Leurs actions se caractérisent par une stratégie globale de prévention et de sensibilisation face aux problématiques sociales et économiques locales; une stratégie d’intervention ciblée sur l’individu.

La contribution des CDC et de leurs membres à l’emploi local et à l’insertion à l’emploi se caractérise par plusieurs milliers d’emplois réguliers et d’insertion.

Avec des revenus totaux qui dépassent les 60 millions de dollars provenant principalement du gouvernement provincial, ce sont des réinvestissements de l’ordre de plus de 50 millions dans les milieux locaux, principalement sous forme de salaires.

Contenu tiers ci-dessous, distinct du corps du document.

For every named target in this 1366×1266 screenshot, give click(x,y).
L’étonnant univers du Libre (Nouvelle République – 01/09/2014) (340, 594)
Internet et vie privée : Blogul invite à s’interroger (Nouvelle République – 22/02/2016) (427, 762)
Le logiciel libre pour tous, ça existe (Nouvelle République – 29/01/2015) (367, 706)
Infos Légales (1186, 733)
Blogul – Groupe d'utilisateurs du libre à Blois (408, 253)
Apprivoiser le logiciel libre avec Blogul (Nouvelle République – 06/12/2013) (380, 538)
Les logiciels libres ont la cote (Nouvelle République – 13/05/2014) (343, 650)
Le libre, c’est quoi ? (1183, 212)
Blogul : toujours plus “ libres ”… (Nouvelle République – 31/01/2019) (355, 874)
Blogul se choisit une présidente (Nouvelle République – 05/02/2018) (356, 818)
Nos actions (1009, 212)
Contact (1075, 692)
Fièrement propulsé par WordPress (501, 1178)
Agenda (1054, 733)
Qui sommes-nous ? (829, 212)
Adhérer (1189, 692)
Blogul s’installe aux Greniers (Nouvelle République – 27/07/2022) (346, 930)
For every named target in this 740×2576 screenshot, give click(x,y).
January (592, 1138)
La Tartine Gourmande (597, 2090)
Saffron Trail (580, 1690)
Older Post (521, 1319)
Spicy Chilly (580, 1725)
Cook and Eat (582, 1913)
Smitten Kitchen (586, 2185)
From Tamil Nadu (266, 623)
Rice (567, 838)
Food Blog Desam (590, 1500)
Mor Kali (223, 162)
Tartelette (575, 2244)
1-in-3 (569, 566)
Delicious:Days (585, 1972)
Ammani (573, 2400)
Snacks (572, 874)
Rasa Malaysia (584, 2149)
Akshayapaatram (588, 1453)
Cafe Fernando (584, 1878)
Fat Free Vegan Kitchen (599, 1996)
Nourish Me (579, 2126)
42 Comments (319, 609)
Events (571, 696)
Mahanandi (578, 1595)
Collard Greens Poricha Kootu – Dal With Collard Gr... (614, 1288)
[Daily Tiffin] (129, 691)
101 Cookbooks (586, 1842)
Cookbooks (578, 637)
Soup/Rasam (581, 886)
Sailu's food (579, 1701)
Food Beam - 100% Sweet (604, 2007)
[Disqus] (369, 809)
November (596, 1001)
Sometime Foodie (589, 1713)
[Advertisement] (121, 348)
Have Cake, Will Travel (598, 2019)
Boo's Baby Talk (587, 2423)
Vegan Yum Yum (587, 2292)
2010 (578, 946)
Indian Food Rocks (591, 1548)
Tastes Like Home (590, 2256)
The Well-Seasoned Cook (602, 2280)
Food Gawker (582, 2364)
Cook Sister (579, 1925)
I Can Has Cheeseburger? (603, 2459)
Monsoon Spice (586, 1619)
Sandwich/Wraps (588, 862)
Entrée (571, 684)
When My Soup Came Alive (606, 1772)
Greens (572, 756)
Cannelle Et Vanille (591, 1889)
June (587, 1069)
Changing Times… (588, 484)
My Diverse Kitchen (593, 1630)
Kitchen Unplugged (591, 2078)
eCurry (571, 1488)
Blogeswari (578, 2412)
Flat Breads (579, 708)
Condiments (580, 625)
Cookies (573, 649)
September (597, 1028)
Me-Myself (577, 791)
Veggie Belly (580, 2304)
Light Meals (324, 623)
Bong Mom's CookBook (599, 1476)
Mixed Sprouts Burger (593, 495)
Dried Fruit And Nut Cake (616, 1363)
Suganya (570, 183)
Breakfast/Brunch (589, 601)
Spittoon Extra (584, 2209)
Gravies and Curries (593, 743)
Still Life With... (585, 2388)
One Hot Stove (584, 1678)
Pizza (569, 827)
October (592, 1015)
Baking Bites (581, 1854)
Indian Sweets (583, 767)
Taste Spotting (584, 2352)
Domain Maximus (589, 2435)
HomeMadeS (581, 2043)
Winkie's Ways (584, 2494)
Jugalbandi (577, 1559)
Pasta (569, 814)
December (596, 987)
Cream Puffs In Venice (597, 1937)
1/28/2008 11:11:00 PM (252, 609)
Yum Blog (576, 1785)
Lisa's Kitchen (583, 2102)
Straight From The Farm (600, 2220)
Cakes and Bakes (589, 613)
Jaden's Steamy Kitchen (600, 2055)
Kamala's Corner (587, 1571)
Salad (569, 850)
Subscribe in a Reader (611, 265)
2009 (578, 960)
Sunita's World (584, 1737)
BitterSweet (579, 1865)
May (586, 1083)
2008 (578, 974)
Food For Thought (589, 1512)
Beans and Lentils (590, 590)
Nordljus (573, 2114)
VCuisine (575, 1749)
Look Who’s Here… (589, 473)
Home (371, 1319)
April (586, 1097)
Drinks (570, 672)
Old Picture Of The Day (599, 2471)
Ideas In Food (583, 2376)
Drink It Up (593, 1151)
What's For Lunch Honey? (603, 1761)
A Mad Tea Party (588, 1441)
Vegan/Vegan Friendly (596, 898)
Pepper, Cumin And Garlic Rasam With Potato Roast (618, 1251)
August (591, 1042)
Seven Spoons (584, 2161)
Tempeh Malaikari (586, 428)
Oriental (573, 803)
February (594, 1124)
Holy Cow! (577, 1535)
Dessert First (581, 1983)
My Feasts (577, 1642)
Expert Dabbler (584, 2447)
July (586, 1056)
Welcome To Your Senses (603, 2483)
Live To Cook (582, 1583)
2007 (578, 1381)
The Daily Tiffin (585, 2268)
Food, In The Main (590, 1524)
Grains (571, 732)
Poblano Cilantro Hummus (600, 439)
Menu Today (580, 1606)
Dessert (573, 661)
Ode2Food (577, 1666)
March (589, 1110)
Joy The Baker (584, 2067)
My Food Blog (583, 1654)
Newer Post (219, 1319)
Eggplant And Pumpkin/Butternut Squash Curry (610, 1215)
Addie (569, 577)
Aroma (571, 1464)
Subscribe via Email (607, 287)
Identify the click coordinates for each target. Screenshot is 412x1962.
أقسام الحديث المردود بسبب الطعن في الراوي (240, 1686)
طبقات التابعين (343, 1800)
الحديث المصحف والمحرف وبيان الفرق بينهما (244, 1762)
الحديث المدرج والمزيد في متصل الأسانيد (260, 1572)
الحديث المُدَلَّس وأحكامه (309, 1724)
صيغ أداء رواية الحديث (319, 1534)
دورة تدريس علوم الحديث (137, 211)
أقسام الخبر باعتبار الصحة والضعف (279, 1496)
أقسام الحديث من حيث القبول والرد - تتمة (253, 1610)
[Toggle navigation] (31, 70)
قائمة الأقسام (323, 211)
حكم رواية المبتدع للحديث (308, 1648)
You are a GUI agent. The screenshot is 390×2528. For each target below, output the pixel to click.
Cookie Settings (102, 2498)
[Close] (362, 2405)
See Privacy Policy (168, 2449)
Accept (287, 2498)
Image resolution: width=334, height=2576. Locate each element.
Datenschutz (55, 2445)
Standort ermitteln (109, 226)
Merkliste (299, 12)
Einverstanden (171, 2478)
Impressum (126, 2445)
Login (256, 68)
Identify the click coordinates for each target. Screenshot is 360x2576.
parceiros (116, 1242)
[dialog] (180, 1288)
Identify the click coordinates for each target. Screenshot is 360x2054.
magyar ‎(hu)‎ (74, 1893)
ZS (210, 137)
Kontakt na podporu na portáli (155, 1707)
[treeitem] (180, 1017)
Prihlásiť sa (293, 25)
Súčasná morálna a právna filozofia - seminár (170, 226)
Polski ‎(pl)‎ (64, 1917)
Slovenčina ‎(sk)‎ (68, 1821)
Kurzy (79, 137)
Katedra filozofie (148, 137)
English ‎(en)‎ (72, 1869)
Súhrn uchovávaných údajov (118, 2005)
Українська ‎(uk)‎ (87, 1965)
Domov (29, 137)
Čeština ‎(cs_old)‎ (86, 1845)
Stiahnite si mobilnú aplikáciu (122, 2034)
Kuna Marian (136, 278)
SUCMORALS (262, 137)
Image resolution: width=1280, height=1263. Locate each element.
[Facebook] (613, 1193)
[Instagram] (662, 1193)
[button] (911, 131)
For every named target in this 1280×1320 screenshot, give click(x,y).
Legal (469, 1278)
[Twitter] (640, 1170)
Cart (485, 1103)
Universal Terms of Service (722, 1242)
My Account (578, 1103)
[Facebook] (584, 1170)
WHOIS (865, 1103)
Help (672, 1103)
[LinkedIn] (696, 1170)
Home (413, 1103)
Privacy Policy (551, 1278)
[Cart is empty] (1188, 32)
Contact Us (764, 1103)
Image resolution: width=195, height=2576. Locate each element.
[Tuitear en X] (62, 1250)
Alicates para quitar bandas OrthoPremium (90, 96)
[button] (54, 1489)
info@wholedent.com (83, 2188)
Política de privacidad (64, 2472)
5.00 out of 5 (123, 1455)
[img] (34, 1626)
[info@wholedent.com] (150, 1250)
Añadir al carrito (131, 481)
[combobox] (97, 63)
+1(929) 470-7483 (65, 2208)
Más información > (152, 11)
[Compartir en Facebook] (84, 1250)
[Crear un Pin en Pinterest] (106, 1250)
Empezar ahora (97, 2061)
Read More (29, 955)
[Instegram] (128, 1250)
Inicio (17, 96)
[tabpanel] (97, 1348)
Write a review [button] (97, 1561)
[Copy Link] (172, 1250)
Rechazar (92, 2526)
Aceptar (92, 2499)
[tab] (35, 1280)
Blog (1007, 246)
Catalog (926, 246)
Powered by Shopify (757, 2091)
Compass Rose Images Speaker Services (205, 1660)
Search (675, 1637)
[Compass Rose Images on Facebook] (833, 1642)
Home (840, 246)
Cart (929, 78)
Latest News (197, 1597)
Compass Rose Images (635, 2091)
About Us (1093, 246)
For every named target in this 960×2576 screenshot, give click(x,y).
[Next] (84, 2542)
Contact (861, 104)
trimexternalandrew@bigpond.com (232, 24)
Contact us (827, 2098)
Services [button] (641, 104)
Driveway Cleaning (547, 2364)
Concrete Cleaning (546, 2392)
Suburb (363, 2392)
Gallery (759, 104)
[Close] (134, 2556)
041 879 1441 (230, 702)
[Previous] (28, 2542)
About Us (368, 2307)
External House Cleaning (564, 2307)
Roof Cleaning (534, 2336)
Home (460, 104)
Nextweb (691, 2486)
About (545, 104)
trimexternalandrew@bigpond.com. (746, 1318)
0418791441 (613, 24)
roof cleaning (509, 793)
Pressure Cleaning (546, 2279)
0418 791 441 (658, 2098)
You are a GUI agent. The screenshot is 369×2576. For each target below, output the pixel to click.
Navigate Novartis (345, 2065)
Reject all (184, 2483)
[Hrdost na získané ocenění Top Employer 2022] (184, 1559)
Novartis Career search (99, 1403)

Par leurs actions, les membres des CDC contribuent au développement local par la prestation d’activités et de services – collectifs et individuels – dans des secteurs d’intervention qui rejoignent directement 350 personnes par année en moyenne, donc plus d’un demi-million de personnes.

Le communautaire, c’est un réinvestissement majeur dans les économies locales, mais c’est surtout des activités et des services ouverts et accessibles, axés sur l’intervention en amont des problématiques et axés sur l’individu et son accompagnement.

Les défis pour l’avenir demeurent considérables, particulièrement ceux touchant le roulement du personnel, car les besoins entourant l’accueil et la formation sont énormes.

Le financement du communautaire demeure insuffisant et précaire. Une stabilisation du financement est nécessaire pour assurer la pérennité du milieu.

La TNCDC continuera donc d’être en appui aux CDC et à leurs membres afin d’assurer un développement local harmonieux, durable et respectueux des personnes les plus démunies de notre société.

    Denis McKinnon, coordonnateur de la TNCDC.

Références :

  • ABC du Communautaire autonome, TVC des Bois-Francs.
  • Rapport d’enquête nationale des groupes communautaires membres des CDC – Septembre 2003.